*Exercise prompt*. In the passage on distributed systems below, rewrite everything from "A distributed system is" down to "increased load. (source)", changing "food delivery application" to "ride-sharing application".

When you start exploring the world of distributed systems, you start to see the name “CAP theorem”, buzzing here and there. Whether you're familiar with the overall concept, need to refresh your knowledge the night before your system design interview, or are completely new to it, this article aims to help you. Before delving into the theorem itself, let's first review some basic concepts to provide some context.
A distributed system is a system whose components are located on different networked computers, which communicate and coordinate their actions by passing messages to one another -
In general, a distributed system refers to a collection of nodes that communicate with each other over a network, using various protocols and approaches like RPC calls or messaging systems, to achieve a common objective.
Consider, for instance, a food delivery application that lets you order meals from various restaurants. Why is such a system necessary? Why can't it simply rely on a single server? There are several factors to consider, but two key concepts are scalability and reliability.
Scalability is a term that describes a system’s ability to cope with increased load. (source)
It means that on one hand it’s an ability to handle the increased load by adding more resources to the system, but on another hand it decreased used resources, to cut the costs, when it’s not required.
Here I should mention that there are two types of scaling - vertical and horizontal.
Vertical scaling refers to system manipulation with resources on one machine. Whereas, horizontal scaling refers to the addition of more nodes that have the same functionality as the load-targeted node.

*Dataset entries*.

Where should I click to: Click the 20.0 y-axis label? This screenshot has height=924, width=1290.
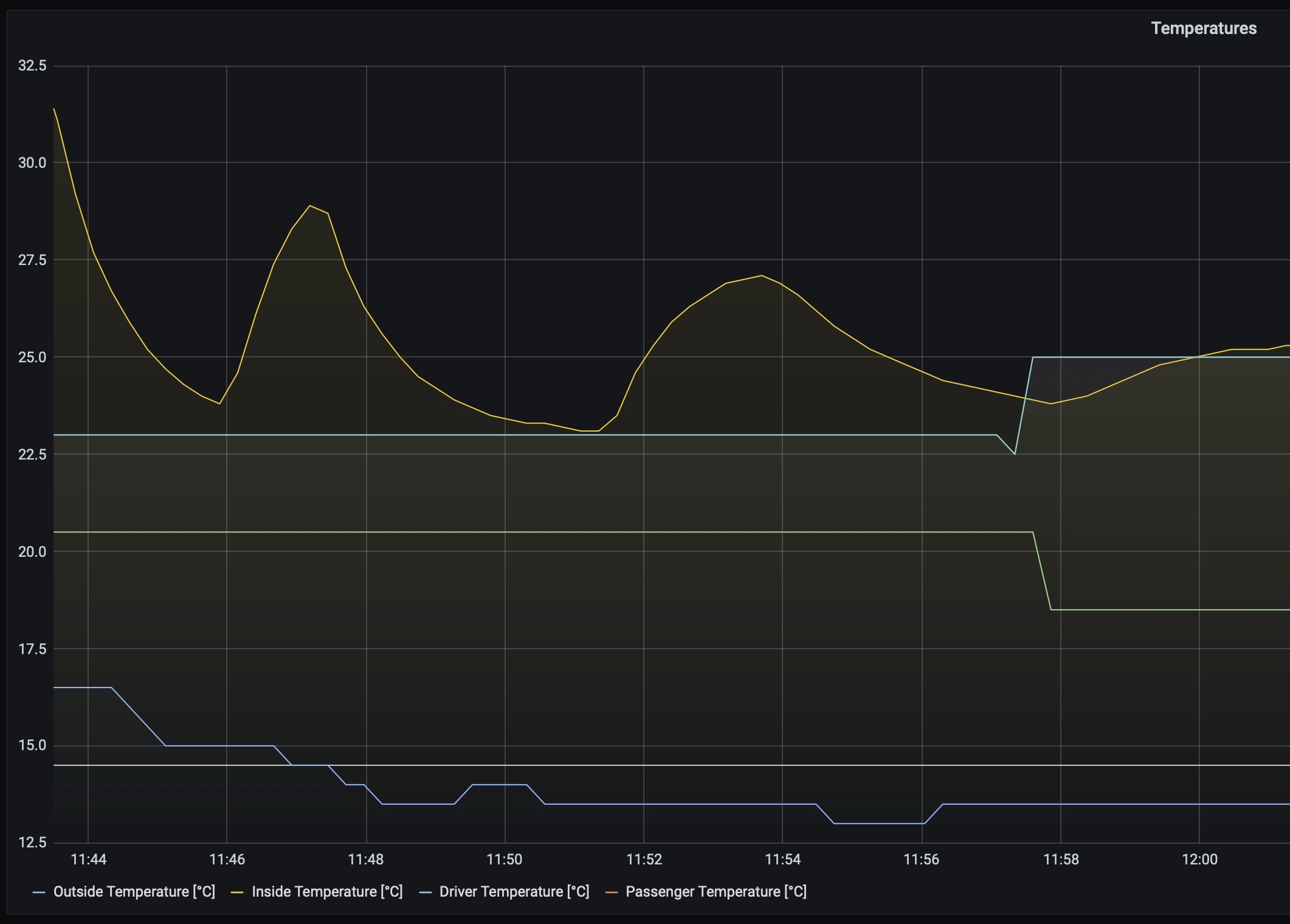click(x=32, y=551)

* * *

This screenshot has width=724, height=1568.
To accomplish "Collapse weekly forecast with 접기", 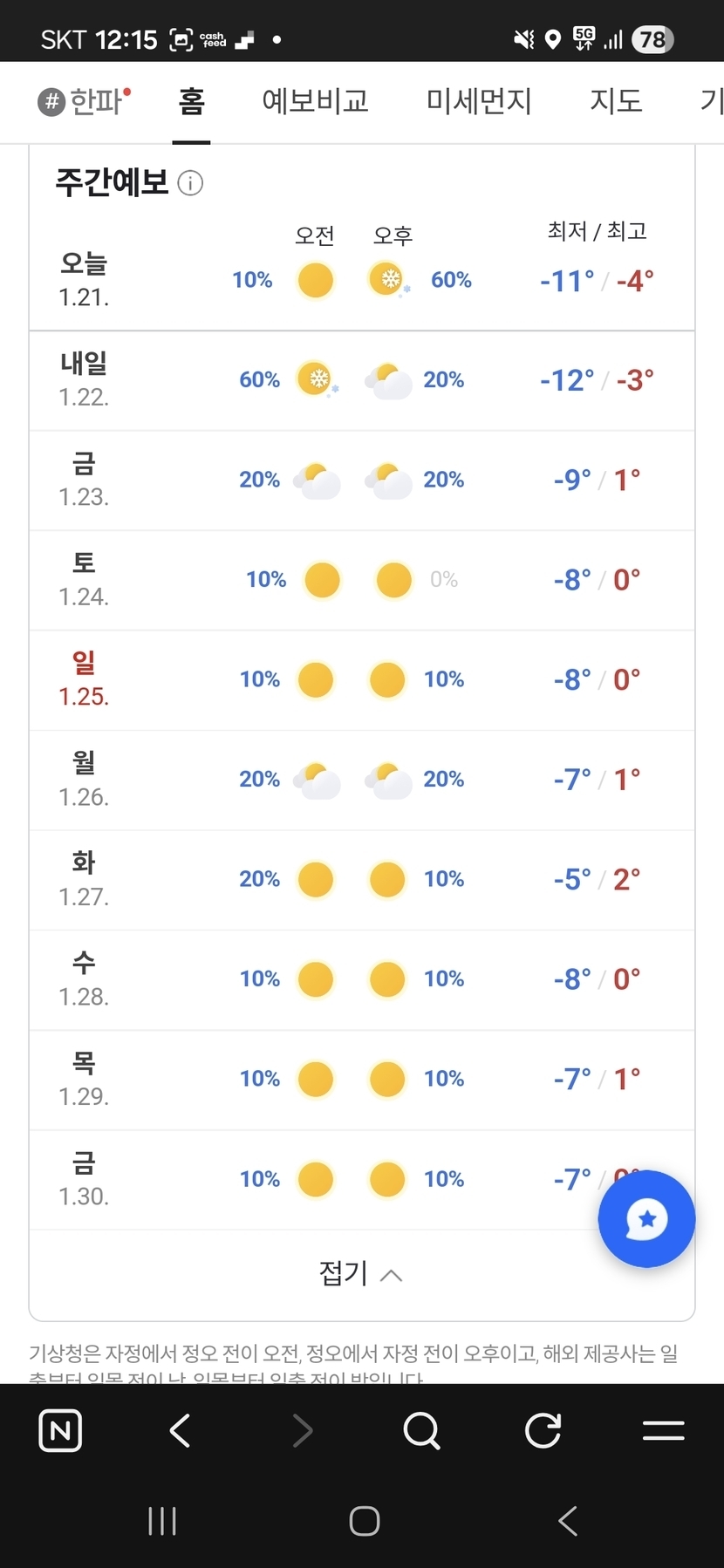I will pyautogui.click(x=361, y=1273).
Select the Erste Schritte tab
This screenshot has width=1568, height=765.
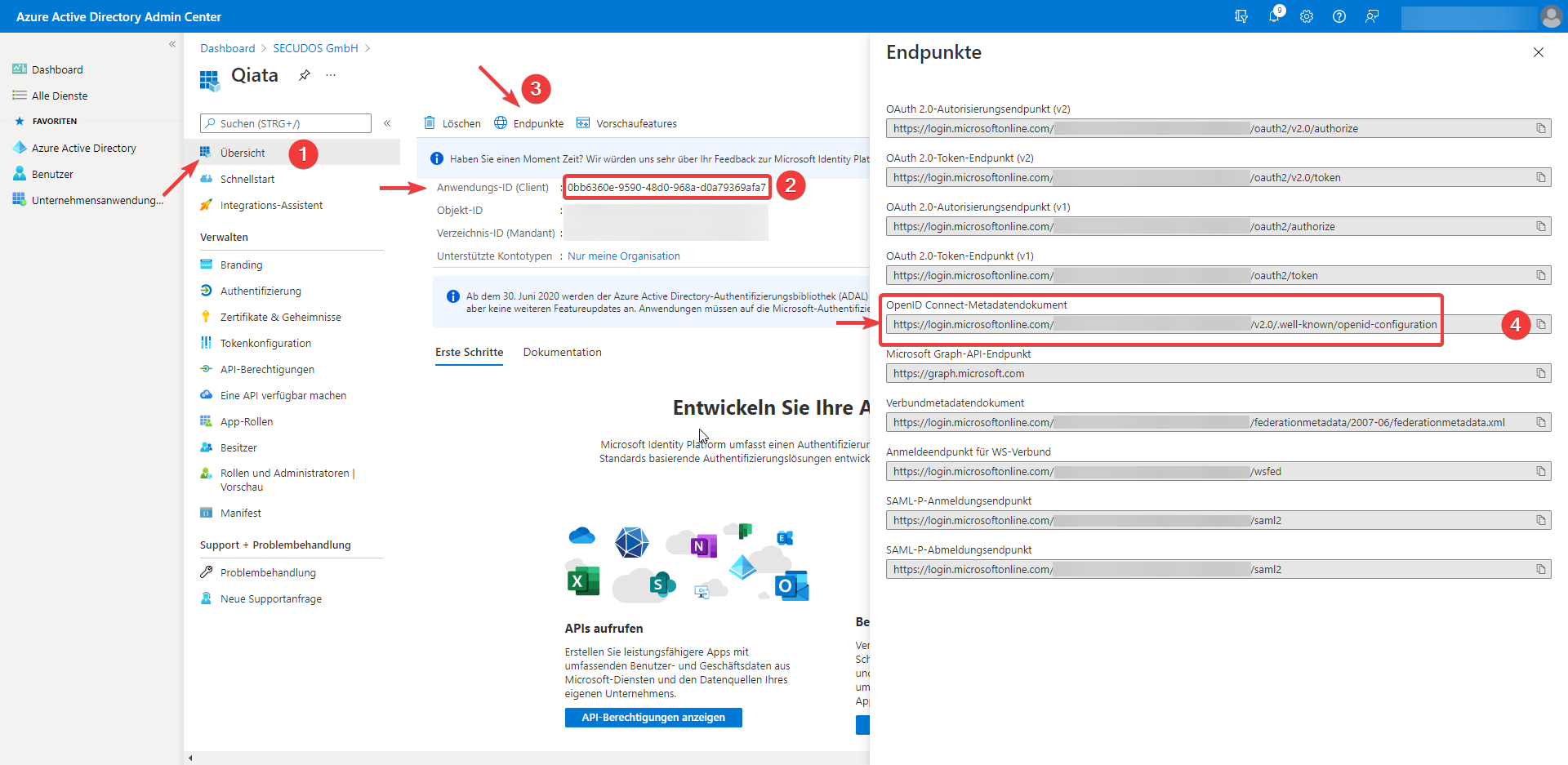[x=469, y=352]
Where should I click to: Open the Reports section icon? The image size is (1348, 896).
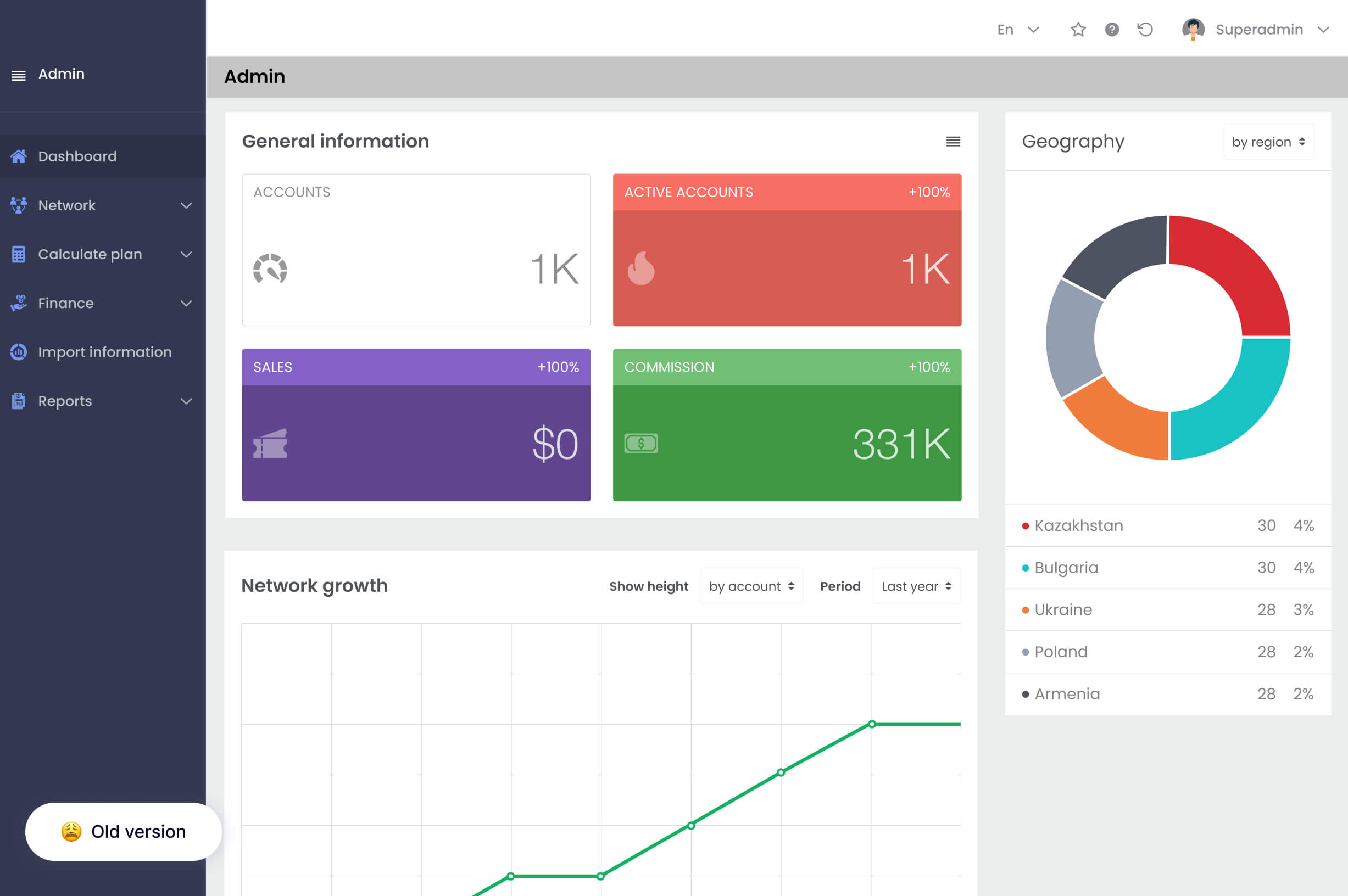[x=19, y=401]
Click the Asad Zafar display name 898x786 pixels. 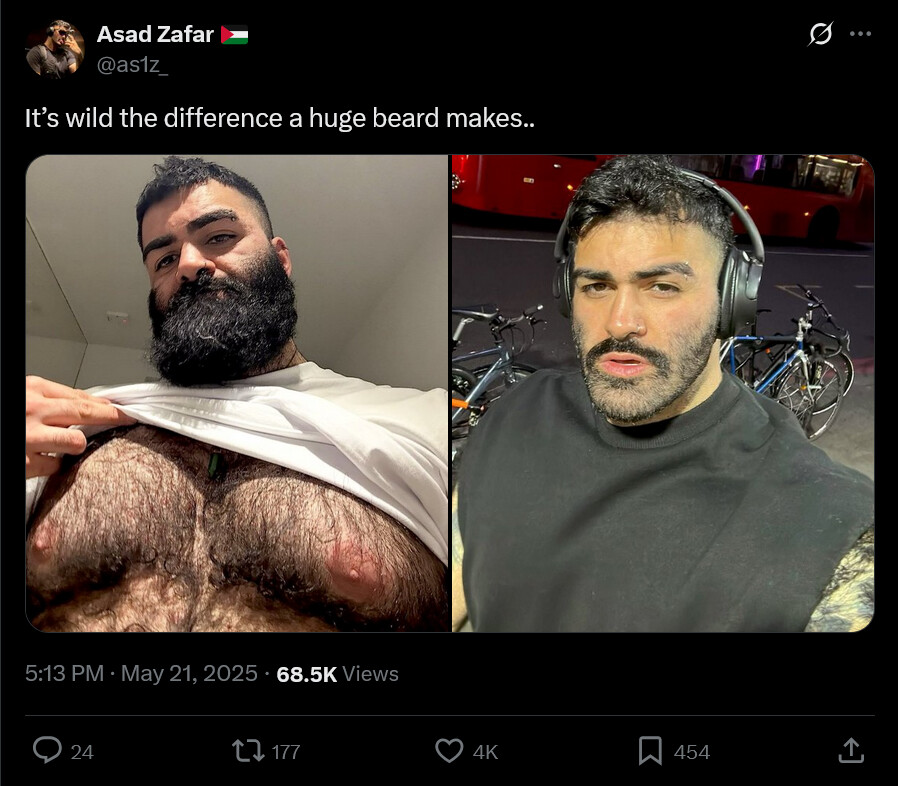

*Expected answer*.
A distributed system is a system whose components are located on different networked computers, which communicate and coordinate their actions by passing messages to one another -
In general, a distributed system refers to a collection of nodes that communicate with each other over a network, using various protocols and approaches like RPC calls or messaging systems, to achieve a common objective.
Consider, for instance, a ride-sharing application that lets you order meals from various restaurants. Why is such a system necessary? Why can't it simply rely on a single server? There are several factors to consider, but two key concepts are scalability and reliability.
Scalability is a term that describes a system’s ability to cope with increased load. (source)